- **Given instruction**: Copy out every line of the data below, word for word, leaving nothing out and changing nothing.

## BEGIN The input

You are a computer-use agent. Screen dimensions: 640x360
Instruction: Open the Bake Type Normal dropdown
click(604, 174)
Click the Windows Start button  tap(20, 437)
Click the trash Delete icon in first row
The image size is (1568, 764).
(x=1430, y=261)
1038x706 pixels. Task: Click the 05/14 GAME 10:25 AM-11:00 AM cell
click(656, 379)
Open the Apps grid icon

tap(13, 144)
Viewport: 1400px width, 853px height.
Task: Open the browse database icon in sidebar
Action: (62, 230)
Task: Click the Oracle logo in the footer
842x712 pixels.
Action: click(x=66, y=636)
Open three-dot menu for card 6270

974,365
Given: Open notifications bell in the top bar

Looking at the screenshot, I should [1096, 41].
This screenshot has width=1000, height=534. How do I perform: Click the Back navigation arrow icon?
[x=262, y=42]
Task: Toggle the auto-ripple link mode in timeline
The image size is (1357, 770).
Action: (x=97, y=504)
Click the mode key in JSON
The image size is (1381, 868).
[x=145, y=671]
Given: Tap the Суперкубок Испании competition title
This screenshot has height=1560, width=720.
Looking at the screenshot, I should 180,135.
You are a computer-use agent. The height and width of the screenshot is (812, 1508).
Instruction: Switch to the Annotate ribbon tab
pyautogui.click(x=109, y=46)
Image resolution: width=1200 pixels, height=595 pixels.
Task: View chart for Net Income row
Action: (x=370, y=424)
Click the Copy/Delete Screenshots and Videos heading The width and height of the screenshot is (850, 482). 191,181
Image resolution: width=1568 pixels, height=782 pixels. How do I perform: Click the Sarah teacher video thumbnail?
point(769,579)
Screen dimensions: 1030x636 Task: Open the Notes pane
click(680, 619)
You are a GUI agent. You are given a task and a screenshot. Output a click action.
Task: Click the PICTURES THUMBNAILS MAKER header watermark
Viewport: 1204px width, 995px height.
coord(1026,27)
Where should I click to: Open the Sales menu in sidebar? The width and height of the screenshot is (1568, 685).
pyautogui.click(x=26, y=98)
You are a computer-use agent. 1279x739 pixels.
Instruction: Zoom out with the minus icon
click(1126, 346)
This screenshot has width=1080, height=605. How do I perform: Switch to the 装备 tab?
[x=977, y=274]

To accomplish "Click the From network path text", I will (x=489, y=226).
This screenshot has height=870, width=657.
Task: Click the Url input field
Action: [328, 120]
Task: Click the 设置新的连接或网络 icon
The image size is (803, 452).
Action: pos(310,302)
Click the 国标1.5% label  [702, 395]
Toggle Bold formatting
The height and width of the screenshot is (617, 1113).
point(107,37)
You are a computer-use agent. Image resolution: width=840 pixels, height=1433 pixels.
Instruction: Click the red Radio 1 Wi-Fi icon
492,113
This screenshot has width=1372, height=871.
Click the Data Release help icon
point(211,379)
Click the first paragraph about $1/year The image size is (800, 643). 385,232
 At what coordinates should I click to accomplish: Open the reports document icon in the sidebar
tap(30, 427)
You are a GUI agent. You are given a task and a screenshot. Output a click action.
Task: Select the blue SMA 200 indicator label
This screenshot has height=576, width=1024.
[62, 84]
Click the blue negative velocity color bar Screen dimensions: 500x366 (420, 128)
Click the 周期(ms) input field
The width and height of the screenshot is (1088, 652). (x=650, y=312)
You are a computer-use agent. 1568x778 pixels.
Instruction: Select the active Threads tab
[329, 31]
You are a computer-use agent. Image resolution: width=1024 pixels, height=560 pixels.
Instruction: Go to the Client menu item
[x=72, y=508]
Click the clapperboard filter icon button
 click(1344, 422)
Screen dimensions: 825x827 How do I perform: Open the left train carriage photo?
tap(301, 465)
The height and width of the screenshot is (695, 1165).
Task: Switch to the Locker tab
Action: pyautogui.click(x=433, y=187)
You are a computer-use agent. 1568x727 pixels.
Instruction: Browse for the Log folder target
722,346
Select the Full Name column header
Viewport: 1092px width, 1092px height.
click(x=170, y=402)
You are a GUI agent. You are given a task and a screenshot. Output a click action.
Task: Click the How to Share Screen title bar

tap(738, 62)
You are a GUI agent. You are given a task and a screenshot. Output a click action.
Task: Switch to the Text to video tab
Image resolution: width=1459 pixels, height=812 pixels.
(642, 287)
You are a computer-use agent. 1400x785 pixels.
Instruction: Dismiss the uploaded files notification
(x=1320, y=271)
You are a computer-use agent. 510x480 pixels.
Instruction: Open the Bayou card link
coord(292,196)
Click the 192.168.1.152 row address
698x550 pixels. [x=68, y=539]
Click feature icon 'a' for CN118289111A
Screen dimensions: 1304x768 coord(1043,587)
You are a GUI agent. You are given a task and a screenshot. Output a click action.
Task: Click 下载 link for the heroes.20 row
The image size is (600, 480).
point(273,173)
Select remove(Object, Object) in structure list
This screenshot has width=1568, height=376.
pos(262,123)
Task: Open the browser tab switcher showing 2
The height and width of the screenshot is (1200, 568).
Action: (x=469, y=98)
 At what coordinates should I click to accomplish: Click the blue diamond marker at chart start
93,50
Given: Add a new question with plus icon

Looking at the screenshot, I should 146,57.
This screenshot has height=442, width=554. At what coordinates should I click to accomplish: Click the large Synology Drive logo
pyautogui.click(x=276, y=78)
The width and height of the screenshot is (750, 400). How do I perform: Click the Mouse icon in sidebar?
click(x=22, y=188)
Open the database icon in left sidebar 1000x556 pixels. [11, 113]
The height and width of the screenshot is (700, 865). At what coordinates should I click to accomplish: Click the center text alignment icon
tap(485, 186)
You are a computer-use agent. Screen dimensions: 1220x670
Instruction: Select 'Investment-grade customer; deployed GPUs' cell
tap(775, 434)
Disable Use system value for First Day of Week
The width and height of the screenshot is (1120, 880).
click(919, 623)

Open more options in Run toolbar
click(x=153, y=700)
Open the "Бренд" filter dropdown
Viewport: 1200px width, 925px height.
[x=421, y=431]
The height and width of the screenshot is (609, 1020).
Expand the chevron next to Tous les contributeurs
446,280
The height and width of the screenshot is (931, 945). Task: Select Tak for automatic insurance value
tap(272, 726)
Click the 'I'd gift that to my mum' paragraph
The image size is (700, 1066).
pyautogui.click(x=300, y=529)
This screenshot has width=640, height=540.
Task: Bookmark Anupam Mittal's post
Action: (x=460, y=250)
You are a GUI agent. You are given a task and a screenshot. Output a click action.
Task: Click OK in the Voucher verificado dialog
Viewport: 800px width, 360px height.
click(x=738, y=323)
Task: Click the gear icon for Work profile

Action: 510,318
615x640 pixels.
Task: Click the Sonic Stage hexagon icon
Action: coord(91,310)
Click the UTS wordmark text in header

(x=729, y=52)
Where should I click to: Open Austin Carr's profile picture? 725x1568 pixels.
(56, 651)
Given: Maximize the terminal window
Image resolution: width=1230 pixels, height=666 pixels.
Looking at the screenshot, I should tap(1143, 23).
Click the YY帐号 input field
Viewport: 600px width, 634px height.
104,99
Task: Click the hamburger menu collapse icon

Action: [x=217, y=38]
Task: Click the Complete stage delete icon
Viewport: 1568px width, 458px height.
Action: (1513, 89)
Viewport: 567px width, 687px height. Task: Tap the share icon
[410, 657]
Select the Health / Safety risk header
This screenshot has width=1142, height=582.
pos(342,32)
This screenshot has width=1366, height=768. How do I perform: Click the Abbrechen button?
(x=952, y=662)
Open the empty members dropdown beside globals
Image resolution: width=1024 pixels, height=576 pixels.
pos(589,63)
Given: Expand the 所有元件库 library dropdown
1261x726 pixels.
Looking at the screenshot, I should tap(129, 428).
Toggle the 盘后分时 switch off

## END The input

- **Result for this task**:
You are a computer-use agent. Screen dimensions: 640x360
Instruction: Open the Bake Type Normal dropdown
click(604, 174)
Click the Windows Start button  tap(20, 437)
Click the trash Delete icon in first row
The image size is (1568, 764).
(x=1430, y=261)
1038x706 pixels. Task: Click the 05/14 GAME 10:25 AM-11:00 AM cell
click(656, 379)
Open the Apps grid icon

tap(13, 144)
Viewport: 1400px width, 853px height.
Task: Open the browse database icon in sidebar
Action: (62, 230)
Task: Click the Oracle logo in the footer
842x712 pixels.
Action: click(x=66, y=636)
Open three-dot menu for card 6270

974,365
Given: Open notifications bell in the top bar

Looking at the screenshot, I should [1096, 41].
This screenshot has width=1000, height=534. How do I perform: Click the Back navigation arrow icon?
[x=262, y=42]
Task: Toggle the auto-ripple link mode in timeline
The image size is (1357, 770).
Action: (x=97, y=504)
Click the mode key in JSON
The image size is (1381, 868).
[x=145, y=671]
Given: Tap the Суперкубок Испании competition title
This screenshot has height=1560, width=720.
Looking at the screenshot, I should 180,135.
You are a computer-use agent. The height and width of the screenshot is (812, 1508).
Instruction: Switch to the Annotate ribbon tab
pyautogui.click(x=109, y=46)
Image resolution: width=1200 pixels, height=595 pixels.
Task: View chart for Net Income row
Action: (x=370, y=424)
Click the Copy/Delete Screenshots and Videos heading The width and height of the screenshot is (850, 482). 191,181
Image resolution: width=1568 pixels, height=782 pixels. How do I perform: Click the Sarah teacher video thumbnail?
point(769,579)
Screen dimensions: 1030x636 Task: Open the Notes pane
click(680, 619)
You are a GUI agent. You are given a task and a screenshot. Output a click action.
Task: Click the PICTURES THUMBNAILS MAKER header watermark
Viewport: 1204px width, 995px height.
coord(1026,27)
Where should I click to: Open the Sales menu in sidebar? The width and height of the screenshot is (1568, 685).
pyautogui.click(x=26, y=98)
You are a computer-use agent. 1279x739 pixels.
Instruction: Zoom out with the minus icon
click(1126, 346)
This screenshot has width=1080, height=605. How do I perform: Switch to the 装备 tab?
[x=977, y=274]

To accomplish "Click the From network path text", I will (x=489, y=226).
This screenshot has height=870, width=657.
Task: Click the Url input field
Action: [328, 120]
Task: Click the 设置新的连接或网络 icon
The image size is (803, 452).
Action: pos(310,302)
Click the 国标1.5% label  [702, 395]
Toggle Bold formatting
The height and width of the screenshot is (617, 1113).
point(107,37)
You are a computer-use agent. Image resolution: width=840 pixels, height=1433 pixels.
Instruction: Click the red Radio 1 Wi-Fi icon
492,113
This screenshot has width=1372, height=871.
Click the Data Release help icon
point(211,379)
Click the first paragraph about $1/year The image size is (800, 643). 385,232
 At what coordinates should I click to accomplish: Open the reports document icon in the sidebar
tap(30, 427)
You are a GUI agent. You are given a task and a screenshot. Output a click action.
Task: Select the blue SMA 200 indicator label
This screenshot has height=576, width=1024.
[62, 84]
Click the blue negative velocity color bar Screen dimensions: 500x366 (420, 128)
Click the 周期(ms) input field
The width and height of the screenshot is (1088, 652). (x=650, y=312)
You are a computer-use agent. 1568x778 pixels.
Instruction: Select the active Threads tab
[329, 31]
You are a computer-use agent. Image resolution: width=1024 pixels, height=560 pixels.
Instruction: Go to the Client menu item
[x=72, y=508]
Click the clapperboard filter icon button
 click(1344, 422)
Screen dimensions: 825x827 How do I perform: Open the left train carriage photo?
tap(301, 465)
The height and width of the screenshot is (695, 1165).
Task: Switch to the Locker tab
Action: pyautogui.click(x=433, y=187)
You are a computer-use agent. 1568x727 pixels.
Instruction: Browse for the Log folder target
722,346
Select the Full Name column header
Viewport: 1092px width, 1092px height.
click(x=170, y=402)
You are a GUI agent. You are given a task and a screenshot. Output a click action.
Task: Click the How to Share Screen title bar

tap(738, 62)
You are a GUI agent. You are given a task and a screenshot. Output a click action.
Task: Switch to the Text to video tab
Image resolution: width=1459 pixels, height=812 pixels.
(642, 287)
You are a computer-use agent. 1400x785 pixels.
Instruction: Dismiss the uploaded files notification
(x=1320, y=271)
You are a computer-use agent. 510x480 pixels.
Instruction: Open the Bayou card link
coord(292,196)
Click the 192.168.1.152 row address
698x550 pixels. [x=68, y=539]
Click feature icon 'a' for CN118289111A
Screen dimensions: 1304x768 coord(1043,587)
You are a GUI agent. You are given a task and a screenshot. Output a click action.
Task: Click 下载 link for the heroes.20 row
The image size is (600, 480).
point(273,173)
Select remove(Object, Object) in structure list
This screenshot has width=1568, height=376.
pos(262,123)
Task: Open the browser tab switcher showing 2
The height and width of the screenshot is (1200, 568).
Action: (x=469, y=98)
 At what coordinates should I click to accomplish: Click the blue diamond marker at chart start
93,50
Given: Add a new question with plus icon

Looking at the screenshot, I should 146,57.
This screenshot has height=442, width=554. At what coordinates should I click to accomplish: Click the large Synology Drive logo
pyautogui.click(x=276, y=78)
The width and height of the screenshot is (750, 400). How do I perform: Click the Mouse icon in sidebar?
click(x=22, y=188)
Open the database icon in left sidebar 1000x556 pixels. [11, 113]
The height and width of the screenshot is (700, 865). At what coordinates should I click to accomplish: Click the center text alignment icon
tap(485, 186)
You are a computer-use agent. Screen dimensions: 1220x670
Instruction: Select 'Investment-grade customer; deployed GPUs' cell
tap(775, 434)
Disable Use system value for First Day of Week
The width and height of the screenshot is (1120, 880).
click(919, 623)

Open more options in Run toolbar
click(x=153, y=700)
Open the "Бренд" filter dropdown
Viewport: 1200px width, 925px height.
[x=421, y=431]
The height and width of the screenshot is (609, 1020).
Expand the chevron next to Tous les contributeurs
446,280
The height and width of the screenshot is (931, 945). Task: Select Tak for automatic insurance value
tap(272, 726)
Click the 'I'd gift that to my mum' paragraph
The image size is (700, 1066).
pyautogui.click(x=300, y=529)
This screenshot has width=640, height=540.
Task: Bookmark Anupam Mittal's post
Action: (x=460, y=250)
You are a GUI agent. You are given a task and a screenshot. Output a click action.
Task: Click OK in the Voucher verificado dialog
Viewport: 800px width, 360px height.
click(x=738, y=323)
Task: Click the gear icon for Work profile

Action: 510,318
615x640 pixels.
Task: Click the Sonic Stage hexagon icon
Action: coord(91,310)
Click the UTS wordmark text in header

(x=729, y=52)
Where should I click to: Open Austin Carr's profile picture? 725x1568 pixels.
(56, 651)
Given: Maximize the terminal window
Image resolution: width=1230 pixels, height=666 pixels.
Looking at the screenshot, I should tap(1143, 23).
Click the YY帐号 input field
Viewport: 600px width, 634px height.
104,99
Task: Click the hamburger menu collapse icon

Action: [x=217, y=38]
Task: Click the Complete stage delete icon
Viewport: 1568px width, 458px height.
Action: (1513, 89)
Viewport: 567px width, 687px height. Task: Tap the share icon
[410, 657]
Select the Health / Safety risk header
This screenshot has width=1142, height=582.
pos(342,32)
This screenshot has width=1366, height=768. How do I perform: Click the Abbrechen button?
(x=952, y=662)
Open the empty members dropdown beside globals
Image resolution: width=1024 pixels, height=576 pixels.
pos(589,63)
Given: Expand the 所有元件库 library dropdown
1261x726 pixels.
Looking at the screenshot, I should tap(129, 428).
Toggle the 盘后分时 switch off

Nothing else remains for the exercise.